Ce financement ERC Advanced de 2,5 millions d’euros offrira l'opportunité de faire travailler une dizaine de chercheurs pendant cinq ans sur cette problématique devenue très compétitive dans le domaine des nanotechnologies.

Ce prix est d’abord une reconnaissance internationale majeure qui récompense les travaux de notre équipe depuis une dizaine d’année dans le domaine. C’est aussi une opportunité énorme qui nous est donnée de nous consacrer pleinement à un sujet de recherche sur une période assez longue avec la possibilité d’impacter de manière significative ce domaine scientifique en émergence, explique Nicolas Giuseppone.

Nicolas Giuseppone est professeur de classe exceptionnelle à l’Université de Strasbourg et membre de l’Institut Universitaire de France. Il dirige une équipe de recherche au CNRS depuis 2008 à l’Institut Charles-Sadron. Il est lauréat de nombreux prix scientifiques, dont la Médaille d’Argent du CNRS en 2024.

Joseph Schacherer : mieux étudier les bases génétiques qui font de nous des êtres uniques et si différents

Comprendre comment les différences génétiques entre individus d’une même espèce expliquent la diversité des caractères (encore appelés traits) reste un défi majeur en biologie. Grâce aux avancées en génomique, notamment au séquençage systématique et complet des génomes, les chercheurs ont pu détecter et relier des milliers de variants génétiques (mutations) à divers traits, y compris certaines maladies humaines. Pourtant, ces variants n’expliquent souvent qu’une petite part des différences observées : on parle d’héritabilité manquante.

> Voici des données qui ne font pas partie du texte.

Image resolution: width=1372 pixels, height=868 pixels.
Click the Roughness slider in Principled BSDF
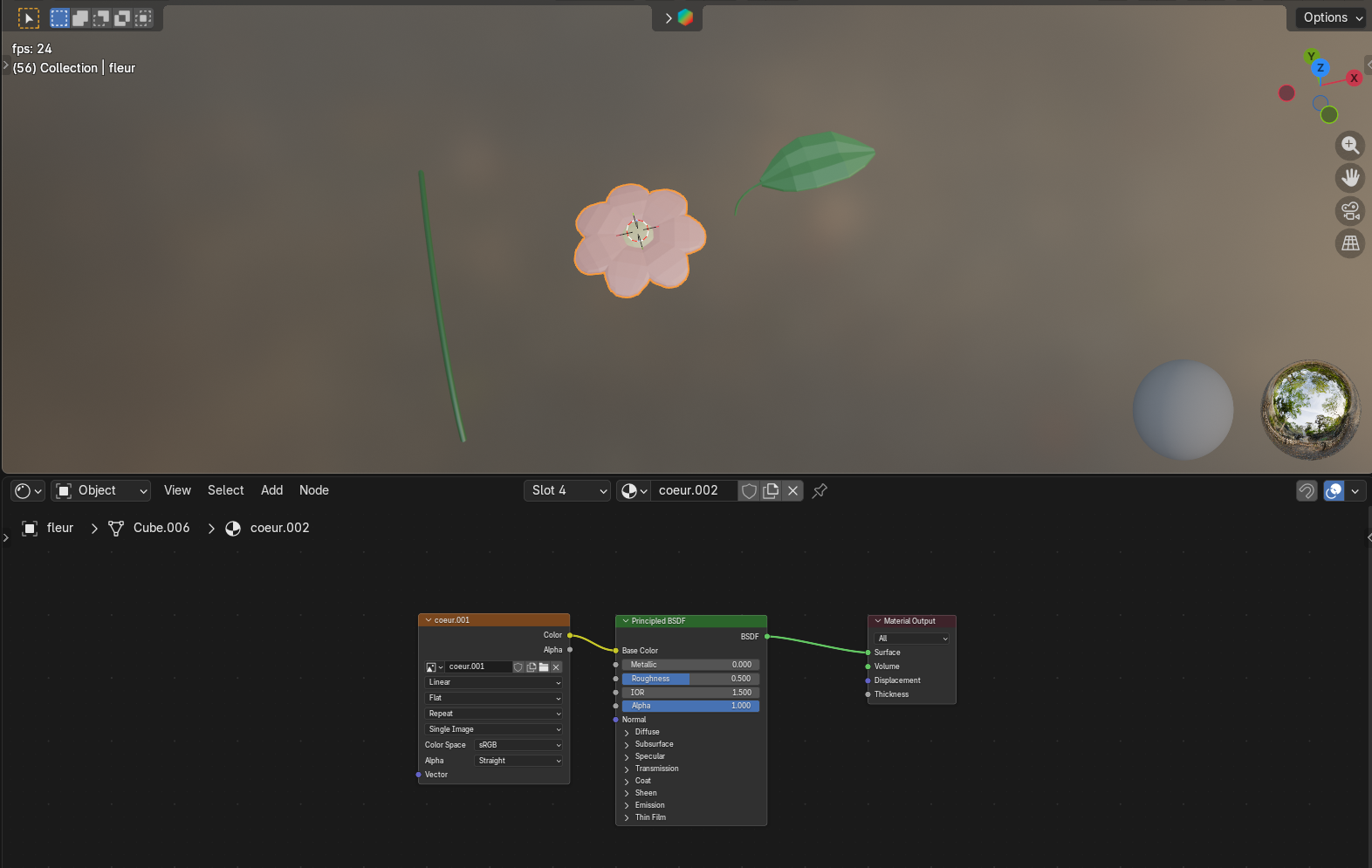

Plusieurs pistes peuvent expliquer cette énigme : des types de variations génétiques encore mal explorés (comme les grands réarrangements au niveau des génomes), la difficulté à détecter des variantes rares, des interactions complexes entre gènes ou encore l’influence de l’environnement.

Le projet soutenu par l’ERC vise à mieux comprendre l’origine de cette héritabilité manquante en utilisant la levure, un organisme modèle simple mais très utile. En étudiant de grandes populations d’individus, les chercheurs vont dresser une carte complète des variants génétiques et des traits associés. Ils intégreront aussi des données d’expression de gènes et des analyses à l’échelle de la cellule unique, pour avoir une meilleure compréhension de la relation entre génomes et caractères. L’objectif final sera d’intégrer l’ensemble des données générées pour développer une stratégie se basant sur l’intelligence artificielle afin de pouvoir prédire les caractères sur la base des génomes.

Ainsi, ce travail permettra de mieux relier le génome aux caractéristiques observées, en révélant des mécanismes encore invisibles. À terme, il pourrait aider à mieux prédire les traits complexes chez d’autres espèces, y compris l’humain.

Ce financement ERC de 2,5 millions d’euros offrira l'opportunité de générer et de produire des données à grande échelle (big data) sur de large population d’individus. Ces données permettront par la suite de mettre en place des stratégies basées sur l’intelligence artificielle afin de faire des prédictions.

Ce financement va nous permettre d’explorer des aspects encore inaccessibles de la relation génotype-phénotype, ouvrant la voie à une prédiction précise des traits complexes à partir des génomes, explique Joseph Schacherer.